Rationalization of membrane protein crystallization with polyethylene glycol using a simple depletion model.

Based on the importance of crystallizing membrane proteins in a rational way, cytochrome bc(1) complex (BC1) was crystallized using polyethylene glycol (PEG) as a sole crystallization agent. Interaction between protein-detergent complexes of BC1 was estimated by dynamic light scattering, and was compared with the numerical calculation using the Derjaguin-Landau-Verwey-Overbeek potential plus a depletion potential, without considering specific surface properties of the protein-detergent complexes. The experiments and calculation were found to be consistent and we obtained a relation between PEG molecular weight M and the range of depletion zone delta as delta approximately M(0.48+/-0.02).
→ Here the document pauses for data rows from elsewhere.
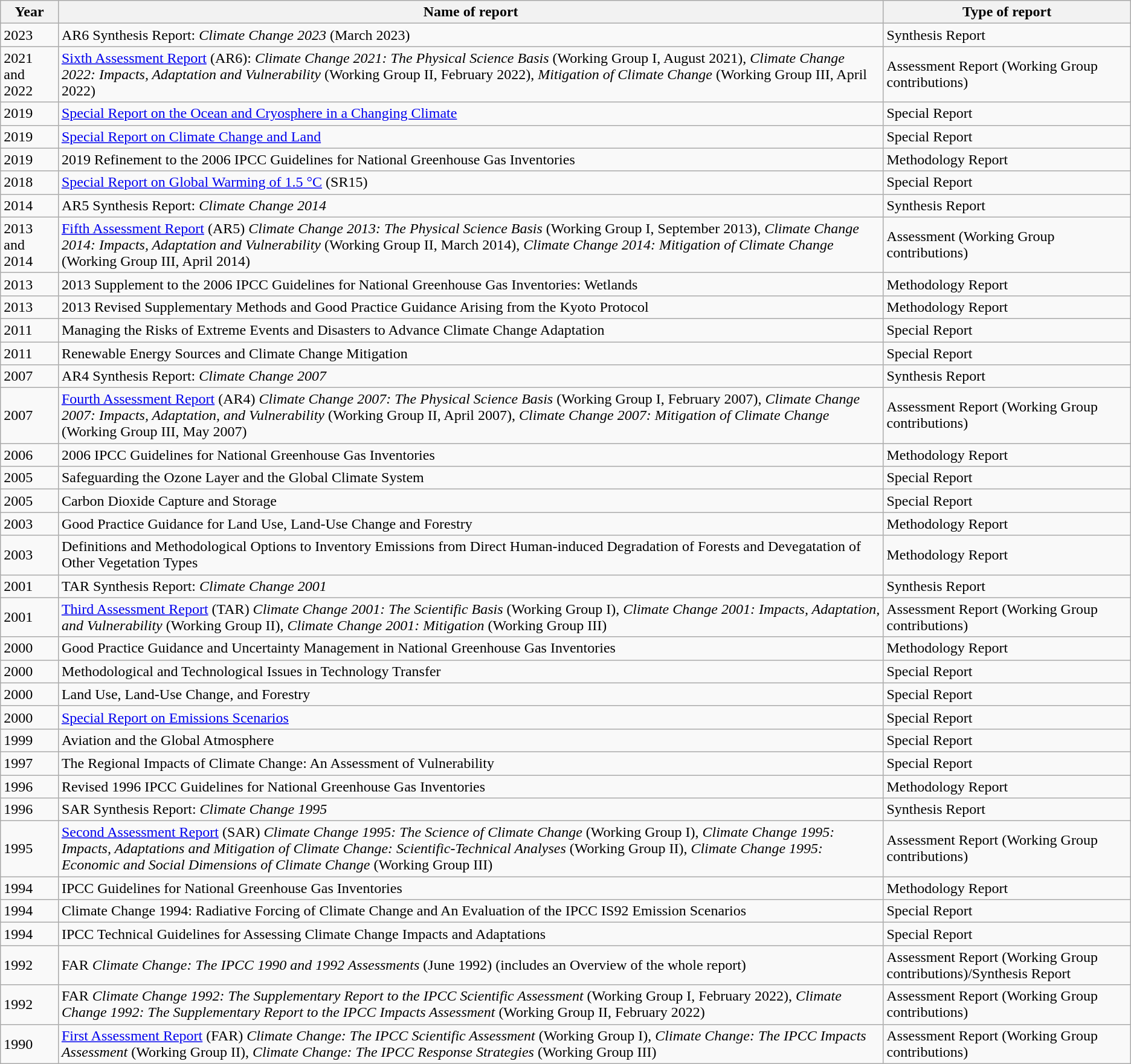
Aviation and the Global Atmosphere [471, 740]
2021 and 2022 [30, 74]
Good Practice Guidance and Uncertainty Management in National Greenhouse Gas Inventories [471, 648]
The Regional Impacts of Climate Change: An Assessment of Vulnerability [471, 763]
Renewable Energy Sources and Climate Change Mitigation [471, 353]
2006 [30, 455]
Assessment Report (Working Group contributions)/Synthesis Report [1007, 965]
Special Report on Emissions Scenarios [471, 717]
Good Practice Guidance for Land Use, Land-Use Change and Forestry [471, 524]
1997 [30, 763]
Year [30, 12]
Safeguarding the Ozone Layer and the Global Climate System [471, 478]
1990 [30, 1044]
Carbon Dioxide Capture and Storage [471, 501]
Special Report on the Ocean and Cryosphere in a Changing Climate [471, 114]
1995 [30, 849]
2014 [30, 205]
Special Report on Global Warming of 1.5 °C (SR15) [471, 182]
TAR Synthesis Report: Climate Change 2001 [471, 586]
Name of report [471, 12]
Managing the Risks of Extreme Events and Disasters to Advance Climate Change Adaptation [471, 330]
Methodological and Technological Issues in Technology Transfer [471, 671]
Assessment (Working Group contributions) [1007, 245]
2013 and 2014 [30, 245]
Climate Change 1994: Radiative Forcing of Climate Change and An Evaluation of the IPCC IS92 Emission Scenarios [471, 911]
Special Report on Climate Change and Land [471, 137]
AR6 Synthesis Report: Climate Change 2023 (March 2023) [471, 35]
Revised 1996 IPCC Guidelines for National Greenhouse Gas Inventories [471, 786]
AR4 Synthesis Report: Climate Change 2007 [471, 376]
AR5 Synthesis Report: Climate Change 2014 [471, 205]
IPCC Guidelines for National Greenhouse Gas Inventories [471, 888]
2023 [30, 35]
2013 Supplement to the 2006 IPCC Guidelines for National Greenhouse Gas Inventories: Wetlands [471, 284]
1999 [30, 740]
SAR Synthesis Report: Climate Change 1995 [471, 810]
Land Use, Land-Use Change, and Forestry [471, 694]
2013 Revised Supplementary Methods and Good Practice Guidance Arising from the Kyoto Protocol [471, 307]
FAR Climate Change: The IPCC 1990 and 1992 Assessments (June 1992) (includes an Overview of the whole report) [471, 965]
Type of report [1007, 12]
2018 [30, 182]
IPCC Technical Guidelines for Assessing Climate Change Impacts and Adaptations [471, 934]
2019 Refinement to the 2006 IPCC Guidelines for National Greenhouse Gas Inventories [471, 160]
2006 IPCC Guidelines for National Greenhouse Gas Inventories [471, 455]
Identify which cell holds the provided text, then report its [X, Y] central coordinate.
The stability of liquid phase of BC1 solutions was controlled by a ratio of (the range of depletion zone)/(the radius of a BC1 particle), which was consistent with recent theoretical predictions. The crystallization was most successful under a condition where the stability of the liquid phase changed from stable to unstable. The PEG molecular weight that fulfilled this condition coincided with the one used empirically to crystallize BC1 in the past by a number of groups. These results are compared to the fact that membrane proteins were often successfully crystallized close to the detergent cloud point.